## Activity
Leaving pictures out, repeat word for word the line that has "Steve Kirsch (441, 537)" and each line that follows it to the end of the listing.

## Records for this exercise
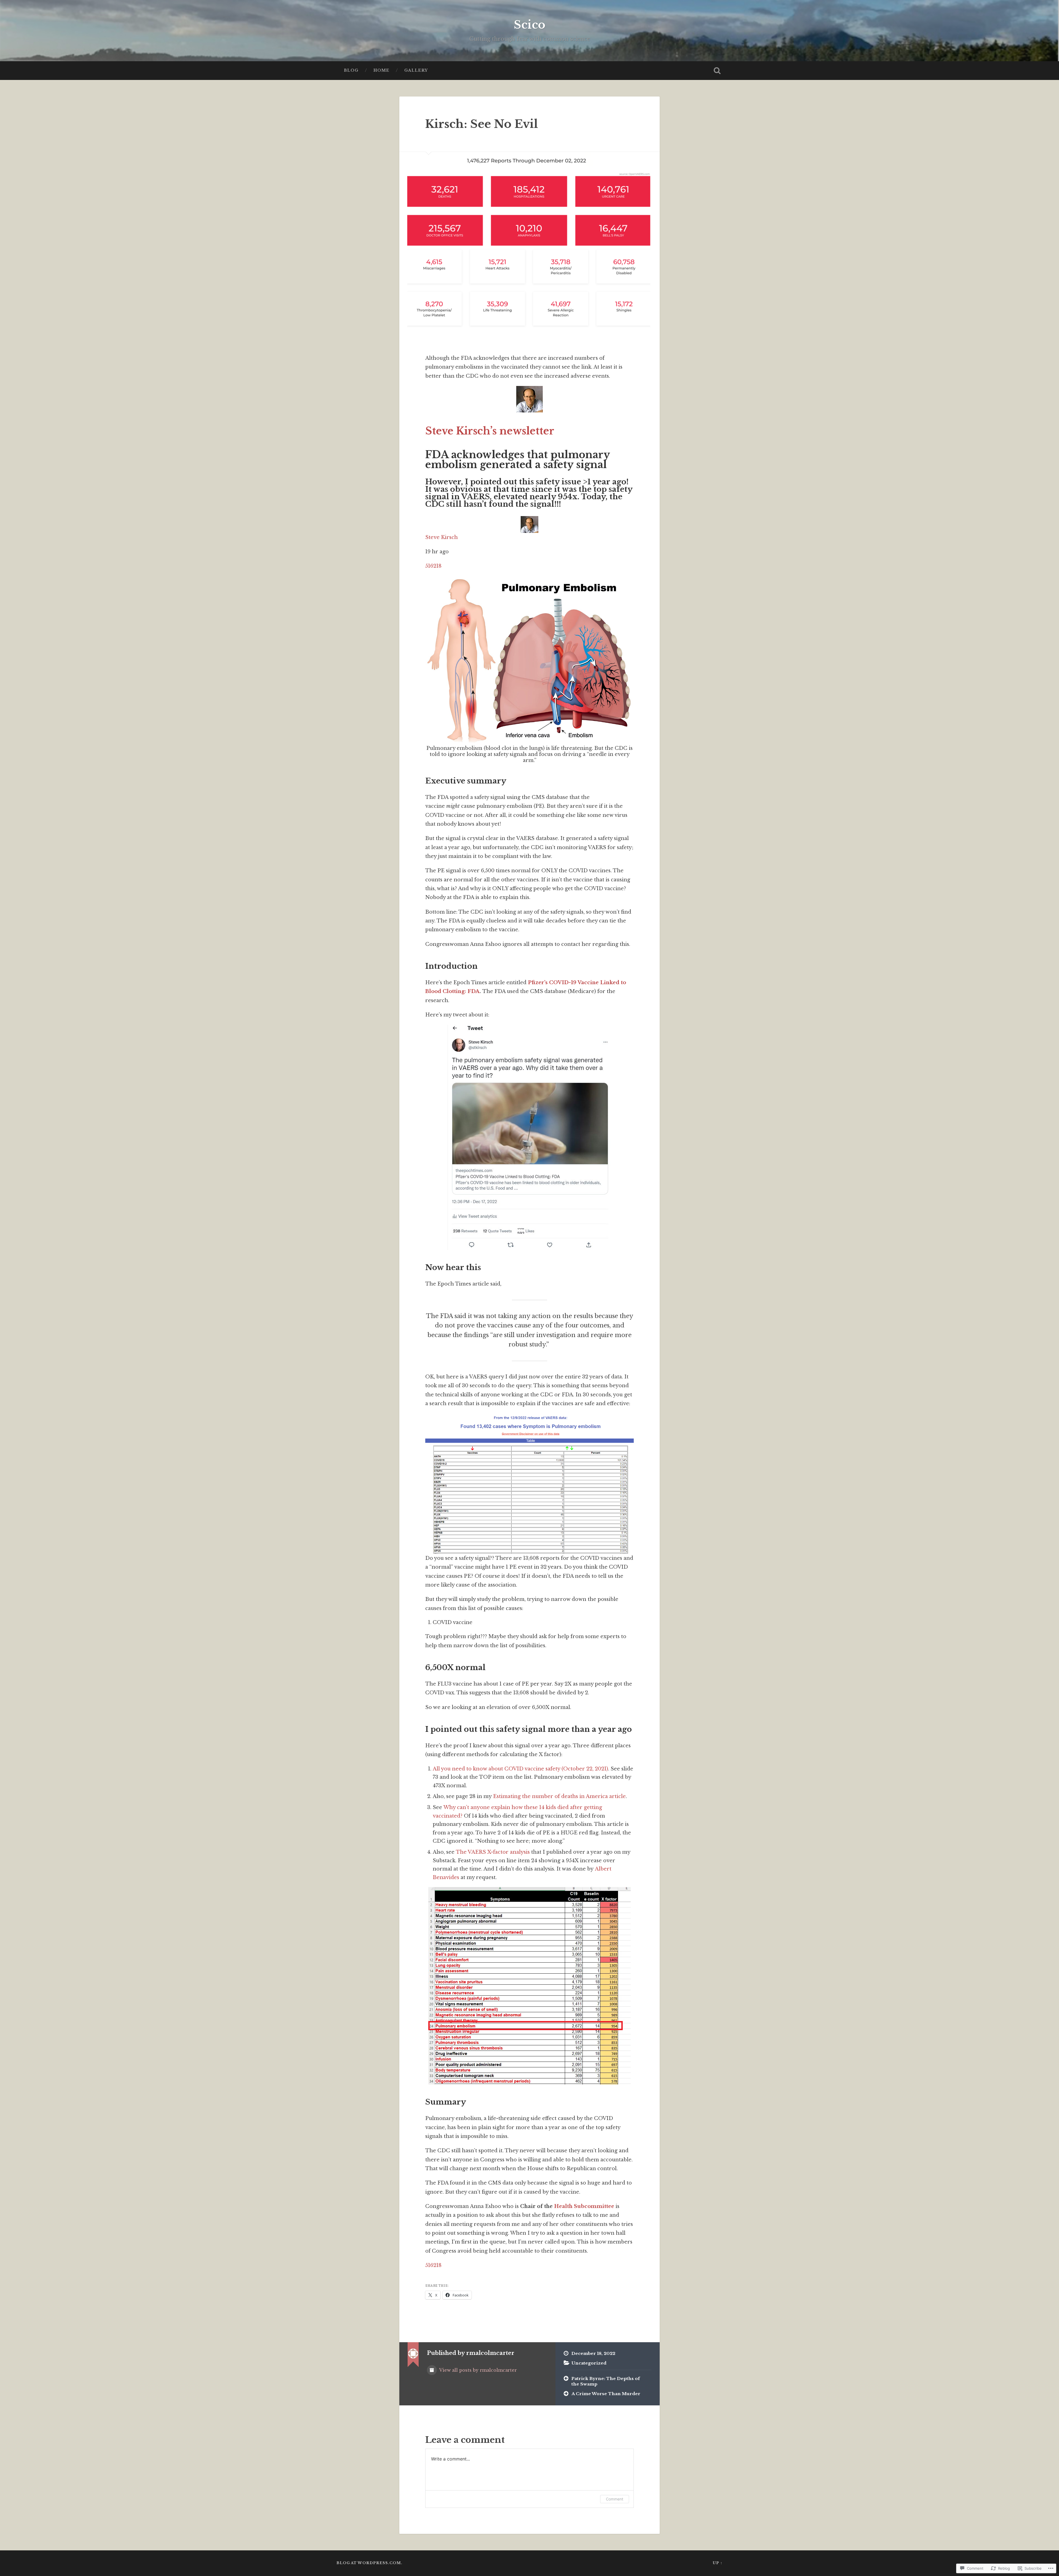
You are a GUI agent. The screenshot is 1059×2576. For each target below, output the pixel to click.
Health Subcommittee (584, 2206)
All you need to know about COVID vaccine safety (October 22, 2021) (520, 1769)
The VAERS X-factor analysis (493, 1852)
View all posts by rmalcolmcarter (477, 2370)
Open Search (717, 70)
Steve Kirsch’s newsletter (489, 431)
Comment (614, 2499)
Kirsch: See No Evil (481, 124)
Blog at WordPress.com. (369, 2563)
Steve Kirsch (441, 537)
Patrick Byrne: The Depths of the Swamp (605, 2381)
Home (381, 70)
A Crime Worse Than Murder (605, 2393)
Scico (529, 25)
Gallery (416, 70)
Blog (351, 70)
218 (437, 566)
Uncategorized (588, 2363)
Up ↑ (718, 2563)
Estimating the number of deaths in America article (559, 1796)
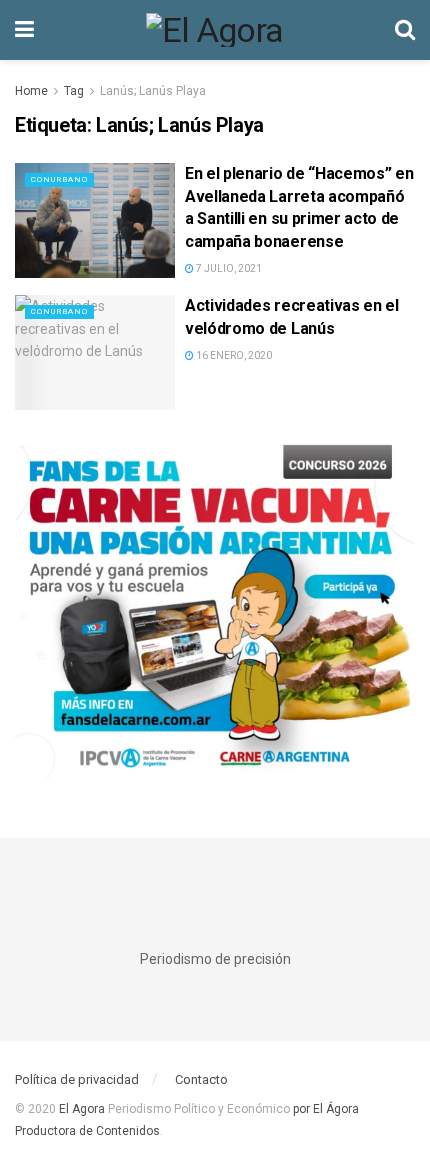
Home (31, 91)
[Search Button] (405, 30)
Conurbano (59, 179)
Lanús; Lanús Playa (153, 91)
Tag (74, 91)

## Solved exercise
Steve Kirsch (441, 537)
Patrick Byrne: The Depths of the Swamp (605, 2381)
Home (381, 70)
A Crime Worse Than Murder (605, 2393)
Scico (529, 25)
Gallery (416, 70)
Blog (351, 70)
218 (437, 566)
Uncategorized (588, 2363)
Up ↑ (718, 2563)
Estimating the number of deaths in America article (559, 1796)
Home (31, 91)
[Search Button] (405, 30)
Conurbano (59, 179)
Lanús; Lanús Playa (153, 91)
Tag (74, 91)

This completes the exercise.